Data extracted from a collection
+===+

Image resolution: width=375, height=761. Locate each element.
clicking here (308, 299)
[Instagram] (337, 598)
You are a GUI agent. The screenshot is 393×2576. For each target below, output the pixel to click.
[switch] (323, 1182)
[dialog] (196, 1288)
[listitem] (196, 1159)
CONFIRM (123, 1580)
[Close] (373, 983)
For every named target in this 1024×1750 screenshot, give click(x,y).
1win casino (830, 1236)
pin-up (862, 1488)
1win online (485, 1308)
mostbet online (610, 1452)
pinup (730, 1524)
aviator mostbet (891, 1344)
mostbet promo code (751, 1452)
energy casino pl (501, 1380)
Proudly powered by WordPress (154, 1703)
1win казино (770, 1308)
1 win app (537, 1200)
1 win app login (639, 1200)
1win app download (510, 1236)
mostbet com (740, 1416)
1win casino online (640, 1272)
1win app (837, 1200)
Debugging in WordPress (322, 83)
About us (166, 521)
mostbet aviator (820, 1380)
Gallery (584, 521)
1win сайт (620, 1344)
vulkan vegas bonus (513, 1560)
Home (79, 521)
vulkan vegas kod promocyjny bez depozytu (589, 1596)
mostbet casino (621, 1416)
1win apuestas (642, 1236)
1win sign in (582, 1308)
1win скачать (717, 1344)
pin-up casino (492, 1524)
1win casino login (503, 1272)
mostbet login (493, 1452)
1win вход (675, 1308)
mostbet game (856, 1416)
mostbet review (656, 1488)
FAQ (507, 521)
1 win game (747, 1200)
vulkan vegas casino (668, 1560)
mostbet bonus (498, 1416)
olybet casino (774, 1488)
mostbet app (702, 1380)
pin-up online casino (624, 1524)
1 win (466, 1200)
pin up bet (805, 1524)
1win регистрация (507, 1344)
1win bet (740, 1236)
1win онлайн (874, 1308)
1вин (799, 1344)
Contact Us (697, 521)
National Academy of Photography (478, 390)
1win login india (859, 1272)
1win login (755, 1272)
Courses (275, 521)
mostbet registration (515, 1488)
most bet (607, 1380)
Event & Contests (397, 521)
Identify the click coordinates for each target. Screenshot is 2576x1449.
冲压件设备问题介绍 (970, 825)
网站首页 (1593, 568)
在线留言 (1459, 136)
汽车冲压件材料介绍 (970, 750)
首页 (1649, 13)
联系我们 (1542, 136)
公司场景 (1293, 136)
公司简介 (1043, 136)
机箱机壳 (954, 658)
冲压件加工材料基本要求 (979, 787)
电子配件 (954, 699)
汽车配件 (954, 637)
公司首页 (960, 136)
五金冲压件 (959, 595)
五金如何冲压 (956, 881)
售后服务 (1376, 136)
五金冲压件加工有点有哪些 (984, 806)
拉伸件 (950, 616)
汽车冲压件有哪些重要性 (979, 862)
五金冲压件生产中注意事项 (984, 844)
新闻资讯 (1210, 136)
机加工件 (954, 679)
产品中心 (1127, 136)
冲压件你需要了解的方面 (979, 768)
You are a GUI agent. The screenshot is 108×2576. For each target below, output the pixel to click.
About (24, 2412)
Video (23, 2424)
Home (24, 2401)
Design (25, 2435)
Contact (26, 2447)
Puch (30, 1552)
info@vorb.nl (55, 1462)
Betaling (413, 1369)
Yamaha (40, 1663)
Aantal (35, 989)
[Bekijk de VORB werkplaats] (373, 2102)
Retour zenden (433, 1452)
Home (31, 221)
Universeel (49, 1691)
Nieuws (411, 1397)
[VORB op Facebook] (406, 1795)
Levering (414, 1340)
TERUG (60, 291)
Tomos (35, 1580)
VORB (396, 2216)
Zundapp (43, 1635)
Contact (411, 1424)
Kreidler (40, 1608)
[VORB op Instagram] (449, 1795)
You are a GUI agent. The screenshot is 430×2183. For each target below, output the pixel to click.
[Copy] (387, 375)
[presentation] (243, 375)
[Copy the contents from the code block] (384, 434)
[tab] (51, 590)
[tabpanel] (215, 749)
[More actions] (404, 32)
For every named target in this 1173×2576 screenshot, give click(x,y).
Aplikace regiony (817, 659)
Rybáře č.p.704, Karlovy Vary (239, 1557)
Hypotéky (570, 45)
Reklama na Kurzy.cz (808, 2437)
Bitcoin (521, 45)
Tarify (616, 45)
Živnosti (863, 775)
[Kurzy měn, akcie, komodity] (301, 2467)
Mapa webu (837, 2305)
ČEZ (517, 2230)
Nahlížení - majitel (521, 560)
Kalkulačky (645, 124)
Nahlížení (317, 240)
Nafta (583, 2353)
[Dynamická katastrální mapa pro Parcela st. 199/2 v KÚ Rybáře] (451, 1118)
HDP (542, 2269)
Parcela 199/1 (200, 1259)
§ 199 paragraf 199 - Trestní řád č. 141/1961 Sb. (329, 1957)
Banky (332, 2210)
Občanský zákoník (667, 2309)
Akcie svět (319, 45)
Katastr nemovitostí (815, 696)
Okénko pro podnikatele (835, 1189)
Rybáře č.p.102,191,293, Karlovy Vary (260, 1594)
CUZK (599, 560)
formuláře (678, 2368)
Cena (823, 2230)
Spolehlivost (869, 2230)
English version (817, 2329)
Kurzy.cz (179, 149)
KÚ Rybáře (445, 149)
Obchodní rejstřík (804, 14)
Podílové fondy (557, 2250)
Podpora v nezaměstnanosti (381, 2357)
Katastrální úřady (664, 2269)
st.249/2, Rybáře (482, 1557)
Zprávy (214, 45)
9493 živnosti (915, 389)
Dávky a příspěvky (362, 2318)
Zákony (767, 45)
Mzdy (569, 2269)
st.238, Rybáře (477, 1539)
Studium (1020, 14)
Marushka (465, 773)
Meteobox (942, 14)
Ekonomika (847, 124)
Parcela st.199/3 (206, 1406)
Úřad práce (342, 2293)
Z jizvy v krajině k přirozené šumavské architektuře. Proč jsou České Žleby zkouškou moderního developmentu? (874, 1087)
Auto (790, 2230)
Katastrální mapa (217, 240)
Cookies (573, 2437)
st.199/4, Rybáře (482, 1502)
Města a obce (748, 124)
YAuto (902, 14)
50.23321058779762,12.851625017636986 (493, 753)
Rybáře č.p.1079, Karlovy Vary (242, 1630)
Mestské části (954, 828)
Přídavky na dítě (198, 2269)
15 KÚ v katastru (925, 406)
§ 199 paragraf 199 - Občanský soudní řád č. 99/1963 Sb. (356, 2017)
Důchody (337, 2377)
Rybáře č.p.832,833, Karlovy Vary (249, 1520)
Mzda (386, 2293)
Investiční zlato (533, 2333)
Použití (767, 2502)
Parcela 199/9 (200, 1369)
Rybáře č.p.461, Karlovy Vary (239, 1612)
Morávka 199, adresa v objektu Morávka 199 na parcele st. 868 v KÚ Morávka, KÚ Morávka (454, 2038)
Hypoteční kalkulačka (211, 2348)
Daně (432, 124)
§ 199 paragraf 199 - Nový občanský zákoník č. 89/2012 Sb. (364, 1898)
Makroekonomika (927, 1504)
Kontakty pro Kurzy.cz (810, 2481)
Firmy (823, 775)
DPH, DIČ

+===+

== Problem description ==
Could you transcribe the entries above word for word, from the line with "You are a GUI agent. The screenshot is 430×2183." down to the line with "For every named target in this 1173×2576", keeping both?

== Response to this task ==
You are a GUI agent. The screenshot is 430×2183. For each target below, output the pixel to click.
[Copy] (387, 375)
[presentation] (243, 375)
[Copy the contents from the code block] (384, 434)
[tab] (51, 590)
[tabpanel] (215, 749)
[More actions] (404, 32)
For every named target in this 1173×2576 screenshot, give click(x,y).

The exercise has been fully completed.